Golchehr is a trainer and facilitator currently building and administering an educational empowerment program for women refugees who have survived the gruelling journey to Europe. Drawing on her MA in Gender & Sexuality, an intersectional range of training in trauma-informed care methodologies and techniques, her experience in advocacy projects as the ex-chair of Tower Hamlet LGBTQ forum, youth work with mental health service providers such as East London Out Project, involvement in ground-work education through grassroots initiatives such as Pride of Arabia and Good Night Out Campaign, and currently her curriculum building for OMID, Golchehr is exploring an innovative approach to trauma-informed care that is gender sensitive, youth focused, queer-aware, and challenging current models and institutional approaches to care.

Juliet Haysom

Juliet Haysom has trained in Fine Art at The Ruskin School, University of Oxford and the RCA, later completing RIBA Part 1 at the AA. She teaches within the CMS and Electives programme at the AA. As an artist, she has produced several site-specific projects with a geological focus, working with locally-quarried limestone within a restored Victorian cliff-side park in Torquay, Devon, and with chalk excavated from within a new public garden in Amesbury, Wiltshire. Juliet’s family run a quarry and masonry works in Purbeck, Dorset, and she is keen to develop teaching opportunities to introduce students to stone, its associated workshop processes, and its potential as a contemporary architectural material. Her drawings are held in the collections of the British Museum and the V&A.

Lodovica Guarnieri

Lodovica Guarnieri is a researcher and designer working at the convergence of art, activism and science. Their work grapples with technoscience as it relates to environmental and social justice, coloniality and climate change with a specific focus on coastal cities and environments.
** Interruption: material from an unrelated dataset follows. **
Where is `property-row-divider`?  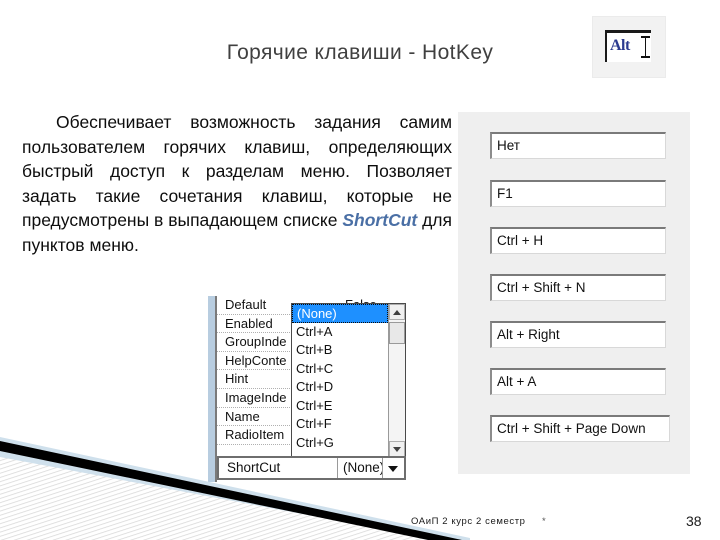
property-row-divider is located at coordinates (338, 468).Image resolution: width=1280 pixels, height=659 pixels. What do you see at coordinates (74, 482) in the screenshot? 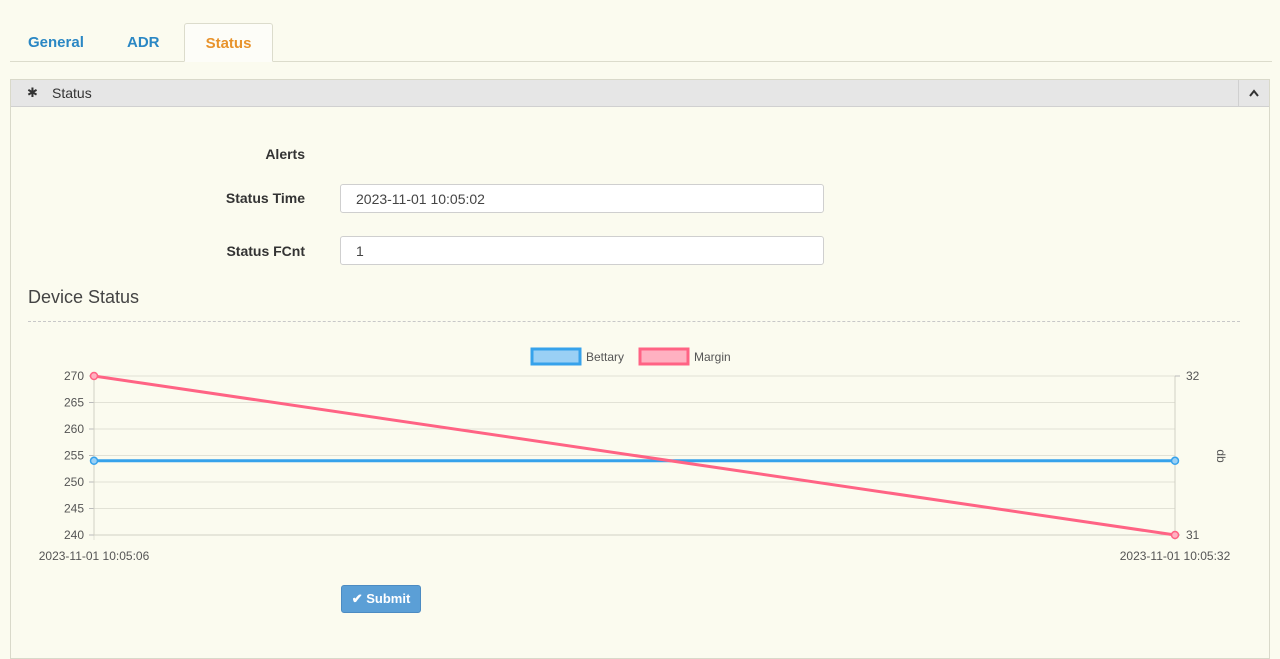
I see `y-left-tick-label: 250` at bounding box center [74, 482].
Hovering between social fabulation and scientific facts, poetry and activism, their practice uses performance and installation as a participative pedagogical format to interrogate the technical and political production of nature and history as contested sites of power, as well as sites of resistance to dominant narratives. By studying them through a situated, feminist ethnographic and materialist approach, their work attempts to find new material imaginaries for social and ecological justice.

Mhamad Safa

Mhamad Safa is a sound artist, architect, and researcher, based between London and Beirut. His work focuses on multi-scalar spatial conditions and their sonic make-ups. He explores their intersections with aural legacies of traditional and subcultural practices as well as environments of conflict and violence. He was a fellow at Ashkal Alwan HWP in 2018. He graduated from the Centre for Research Architecture at Goldsmiths and is currently a Phd candidate in International Law at the University of Westminster. He is a tutor in Media Studies at the Royal College of Art. Safa has shown individual and collaborative artwork and performances at Goethe Institute in Beirut, Arab Center for Architecture, the Institute for Contemporary Art in London, the Centre for Research Architecture in London, and the Sharjah Architecture Triennial, among others.

Momtaza Mehri

Momtaza Mehri is a poet, essayist and independent researcher. Her work has been widely anthologised and has appeared in Granta, Artforum, The Guardian, BOMB Magazine, and Real Life Mag. She is the former Young People’s Laureate for London and columnist-in-residence at the San Francisco Museum of Modern Art’s Open Space. Her latest pamphlet, Doing the Most with the Least, was published in 2019.

Nick Masterton

Sophie Chamas

Sophie Chamas received her PhD in Modern Middle East Studies from the University of Oxford, where she was also an Ertegun Scholar. Grounded disciplinary in anthropology, her work focuses on the study of social movements, counter-culture, and political theory and discourse rooted in, focused on or related to the Middle East. Broadly speaking, she is interested in thinking through the life, death and afterlife of the radical political imaginary in the Middle East and beyond by drawing on queer and feminist theory. Sophie is also an essayist and writer of creative non-fiction. Her writing has appeared in Kohl: a journal for body and gender research, The State, Raseef 22, Mashallah News, Jadaliyya and The Towner, amongst other publications.